Através das imagens fornecidas pelo telescópio James Webb, os cientistas estão mais perto de compreender a lua Encélado.

Por Redação National Geographic Brasil
Publicado 31 de mai. de 2023, 13:34 BRT
A sonda Cassini, da NASA, registrou as faixas planetárias de Saturno.

A sonda Cassini, da NASA, registrou as faixas planetárias de Saturno.

Foto de NASA

O Telescópio Espacial James Webb (JWST, em inglês) é o principal observatório de ciência espacial do mundo e já surpreendeu anteriormente com suas descobertas. Agora, ele observou uma pluma de vapor d'água na lua Encélado de Saturno, o que poderia significar que este corpo celeste tem condições para abrigar vida.

Encélado é uma lua oceânica congelada de Saturno. Embora seja pequena (medindo cerca de 500 quilômetros de diâmetro), é um dos objetos mais intrigantes na busca por sinais de vida em nosso Sistema Solar. A lua possui uma névoa ativa provavelmente ligada a um grande oceano subsuperficial de água líquida, afirma a Nasa (agência espacial norte-americana).

Conforme explicado pelo órgão, entre a crosta externa congelada da lua e seu núcleo rochoso, há um reservatório global de água salgada. Em Encélado também existem vulcões tipo gêiser, que lançam jatos de partículas de gelo, vapor d'água e produtos químicos orgânicos das rachaduras na superfície, informalmente chamadas de "rachaduras de tigre".

Esses jatos alimentam todo o sistema do planeta Saturno. Embora tenham sido registrados anteriormente pela nave espacial Cassini, há 15 anos, o Webb revela uma nova história. A análise dos resultados foi publicada em 17 de maio deste ano na revista científica Nature Astronomy.

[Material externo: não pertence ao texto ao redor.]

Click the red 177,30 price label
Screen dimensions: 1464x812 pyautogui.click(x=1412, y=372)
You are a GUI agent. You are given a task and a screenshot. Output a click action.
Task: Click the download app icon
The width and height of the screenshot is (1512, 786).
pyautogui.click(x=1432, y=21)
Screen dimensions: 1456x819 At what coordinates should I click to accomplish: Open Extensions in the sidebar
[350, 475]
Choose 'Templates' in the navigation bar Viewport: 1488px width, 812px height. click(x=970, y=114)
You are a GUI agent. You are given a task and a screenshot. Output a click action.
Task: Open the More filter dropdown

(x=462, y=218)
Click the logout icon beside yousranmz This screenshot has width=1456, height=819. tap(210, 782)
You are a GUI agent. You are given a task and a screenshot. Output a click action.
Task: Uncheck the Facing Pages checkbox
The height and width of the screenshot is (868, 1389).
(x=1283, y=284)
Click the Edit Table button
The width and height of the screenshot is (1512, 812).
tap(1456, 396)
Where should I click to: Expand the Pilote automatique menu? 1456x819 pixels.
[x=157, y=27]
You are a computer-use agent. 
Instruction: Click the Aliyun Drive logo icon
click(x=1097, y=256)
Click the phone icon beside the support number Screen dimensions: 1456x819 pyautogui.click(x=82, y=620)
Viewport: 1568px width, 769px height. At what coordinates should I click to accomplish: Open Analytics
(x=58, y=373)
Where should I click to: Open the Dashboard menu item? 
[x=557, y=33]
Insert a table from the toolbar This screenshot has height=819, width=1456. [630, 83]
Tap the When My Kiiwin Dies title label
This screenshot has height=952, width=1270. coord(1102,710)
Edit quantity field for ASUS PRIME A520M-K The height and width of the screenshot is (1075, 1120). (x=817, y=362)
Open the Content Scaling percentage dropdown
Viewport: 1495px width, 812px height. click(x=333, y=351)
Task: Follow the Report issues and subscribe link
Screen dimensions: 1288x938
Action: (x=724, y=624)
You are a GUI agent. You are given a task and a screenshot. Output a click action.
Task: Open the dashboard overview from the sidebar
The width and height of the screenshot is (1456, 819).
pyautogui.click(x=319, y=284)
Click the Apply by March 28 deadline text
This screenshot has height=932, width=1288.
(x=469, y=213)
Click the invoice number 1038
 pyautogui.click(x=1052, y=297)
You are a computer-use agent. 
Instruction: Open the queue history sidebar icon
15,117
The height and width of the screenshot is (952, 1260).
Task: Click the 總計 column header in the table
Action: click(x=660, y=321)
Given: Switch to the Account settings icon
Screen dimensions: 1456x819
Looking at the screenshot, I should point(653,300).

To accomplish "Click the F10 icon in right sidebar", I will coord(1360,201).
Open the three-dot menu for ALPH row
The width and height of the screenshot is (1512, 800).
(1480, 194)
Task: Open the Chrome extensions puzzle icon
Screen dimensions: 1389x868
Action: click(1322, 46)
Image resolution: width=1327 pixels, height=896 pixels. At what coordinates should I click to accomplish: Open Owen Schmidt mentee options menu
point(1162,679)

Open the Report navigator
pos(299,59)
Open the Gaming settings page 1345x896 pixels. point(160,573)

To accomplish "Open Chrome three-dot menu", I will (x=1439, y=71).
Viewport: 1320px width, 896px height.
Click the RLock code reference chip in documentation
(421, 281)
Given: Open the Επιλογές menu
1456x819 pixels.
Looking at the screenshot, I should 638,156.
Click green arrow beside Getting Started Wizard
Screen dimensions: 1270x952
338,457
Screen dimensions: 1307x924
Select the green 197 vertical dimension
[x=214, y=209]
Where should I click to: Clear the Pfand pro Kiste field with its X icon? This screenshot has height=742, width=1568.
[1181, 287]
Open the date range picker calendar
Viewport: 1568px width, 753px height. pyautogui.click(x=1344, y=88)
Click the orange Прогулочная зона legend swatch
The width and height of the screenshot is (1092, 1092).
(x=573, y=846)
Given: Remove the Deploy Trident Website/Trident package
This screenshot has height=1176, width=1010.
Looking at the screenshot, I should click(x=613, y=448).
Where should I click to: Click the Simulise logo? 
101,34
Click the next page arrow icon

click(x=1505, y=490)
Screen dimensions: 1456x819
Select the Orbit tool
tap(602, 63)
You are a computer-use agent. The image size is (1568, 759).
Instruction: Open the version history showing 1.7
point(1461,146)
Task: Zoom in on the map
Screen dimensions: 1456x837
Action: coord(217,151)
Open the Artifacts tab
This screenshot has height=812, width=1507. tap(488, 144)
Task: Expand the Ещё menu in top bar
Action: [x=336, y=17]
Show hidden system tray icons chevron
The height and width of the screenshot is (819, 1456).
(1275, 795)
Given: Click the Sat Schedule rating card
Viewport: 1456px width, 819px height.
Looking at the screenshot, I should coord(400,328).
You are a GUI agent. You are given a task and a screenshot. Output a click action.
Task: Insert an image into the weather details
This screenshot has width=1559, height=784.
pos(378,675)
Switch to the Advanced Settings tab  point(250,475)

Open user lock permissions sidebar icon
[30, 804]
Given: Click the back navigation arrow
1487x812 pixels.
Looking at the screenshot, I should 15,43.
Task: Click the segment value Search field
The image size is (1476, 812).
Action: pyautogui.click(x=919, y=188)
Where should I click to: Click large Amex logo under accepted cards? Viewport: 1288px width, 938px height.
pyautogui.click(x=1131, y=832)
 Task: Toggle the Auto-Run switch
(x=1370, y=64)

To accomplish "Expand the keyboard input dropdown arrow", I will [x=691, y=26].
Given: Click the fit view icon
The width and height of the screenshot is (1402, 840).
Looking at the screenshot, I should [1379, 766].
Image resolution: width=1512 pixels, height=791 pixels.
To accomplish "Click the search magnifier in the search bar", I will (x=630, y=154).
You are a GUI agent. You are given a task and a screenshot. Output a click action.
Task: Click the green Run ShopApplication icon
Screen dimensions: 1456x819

Onde está a água na lua de Saturno?

Desta vez, os cientistas procuraram compostos orgânicos e caracterizaram a composição e a estrutura da pluma de água gasosa. As observações revelaram uma névoa extraordinariamente extensa (percorrendo até 10 mil km de Encélado) e sugeriram que a intensidade da erupção de gás tem sido estável em escalas de tempo de 10 em 10 anos. 

"Não é apenas a primeira vez que uma emissão de água desse tipo é vista em uma distância tão ampla, mas o Webb também está proporcionando aos cientistas um olhar direto, pela primeira vez, de como essa emissão abastece o suprimento de água para todo o sistema de Saturno e seus anéis", revela a Nasa em comunicado oficial. 

Além disso, não apenas o comprimento da pluma chamou a atenção dos pesquisadores, mas também a velocidade com que o vapor de água é liberado: cerca de 79 galões por segundo (aproximadamente 261 litros).

"A órbita de Encélado ao redor de Saturno é relativamente rápida, de apenas 33 horas. Conforme gira ao redor do planeta, a lua e seus jatos basicamente expelem água, deixando para trás um halo (ou seja, uma alréola), quase como uma rosquinha, em seu caminho", afirmou Geronimo Villanueva do Goddard Space Flight Center da Nasa em Maryland, nos Estados Unidos.

"Nas observações do Webb, não apenas a pluma era enorme, mas havia água absolutamente por toda parte", acrescentou Villanueva.

Além disso, os astrônomos determinaram que aproximadamente 30% da água permanece dentro do perímetro dessa “grande rosquinha”, enquanto os outros 70% escapam para abastecer o restante do sistema de água de Saturno.

Segundo os autores do artigo, essas primeiras observações do Webb demonstram o poder deste observatório como principal ferramenta para estudar Encélado.